Text -
· · · ·

There is, therefore, a need for an improved method of determining refrigerant charge level in a space temperature conditioning system. There is also a need for a method of determining refrigerant charge level in a space temperature conditioning system that is both relatively inexpensive and reliable under a wide range of ambient temperature conditions.
In accordance with the present invention, a method for determining refrigerant charge level in a space temperature conditioning system is provided. The method is comprised of the following steps: (a) establishing a relationship between at least one system operating parameter and refrigerant charge level, independent of ambient temperature conditions; (b) operating the space temperature conditioning system; (c) measuring the operating parameter(s) while the system is in operation; and (d) determining refrigerant charge level based on the established relationship in response to the measuring step.
In accordance with one embodiment of the invention, the establishing step comprises: (i) operating the system; (ii) measuring the operating parameter(s) under a plurality of ambient temperature conditions for each of a plurality of known refrigerant charge levels; and (iii) correlating the measured values of the operating parameter(s) to establish a relationship between refrigerant charge level and the operating parameter(s), independent of the ambient temperature conditions.
In accordance with another embodiment of the invention, the system is a space temperature conditioning system of the type having a condenser, an evaporator and a compressor for circulating a vapor compression refrigerant between the evaporator and the condenser and the at least one system operating parameter includes refrigerant subcooling.
In accordance with yet another embodiment of the invention, the at least one operating parameter includes refrigerant subcooling and refrigerant superheat.
In accordance with still another embodiment of the invention, the at least one operating parameter includes refrigerant subcooling and refrigerant pressure at at least one selected location in the system.
In accordance with the preferred embodiment of the invention, the at least one system operating parameter includes refrigerant subcooling, refrigerant superheat, liquid refrigerant pressure on a discharge side of the condenser and vapor refrigerant pressure on a suction side of the compressor. These four parameters are measured while the system is operating at a relatively steady-state condition and the measured values of the parameters are used to determine refrigerant charge level based on the predetermined relationship between charge level and each of these parameters. A human-detectable indication is provided regarding whether the charge level is within acceptable limits and if it is not within acceptable limits, the amount of the undercharge or overcharge condition is indicated.

· · · ·

Data section -
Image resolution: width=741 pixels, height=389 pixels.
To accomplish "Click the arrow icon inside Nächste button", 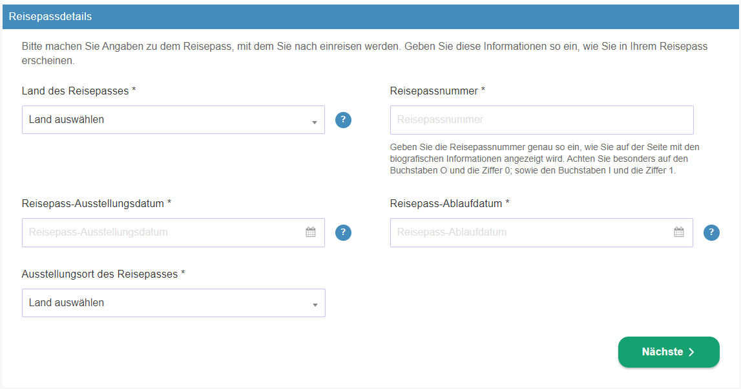I will (691, 352).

· · · ·

Stated goal A -
Output a portion of the refrigerant charge passage word for word: begin at the words "In accordance with another" and stop after "includes refrigerant subcooling.".
Stated goal B -
According to the refrigerant charge passage, under what condition are the four parameters measured in the preferred embodiment?
Stated goal C -
List the system operating parameters that the preferred embodiment in the refrigerant charge passage includes.
The data has no connection to the refrigerant charge passage.

Worked solution A -
In accordance with another embodiment of the invention, the system is a space temperature conditioning system of the type having a condenser, an evaporator and a compressor for circulating a vapor compression refrigerant between the evaporator and the condenser and the at least one system operating parameter includes refrigerant subcooling.

Worked solution B -
They are measured while the system is operating at a relatively steady-state condition.

Worked solution C -
- Refrigerant subcooling
- Refrigerant superheat
- Liquid refrigerant pressure on a discharge side of the condenser
- Vapor refrigerant pressure on a suction side of the compressor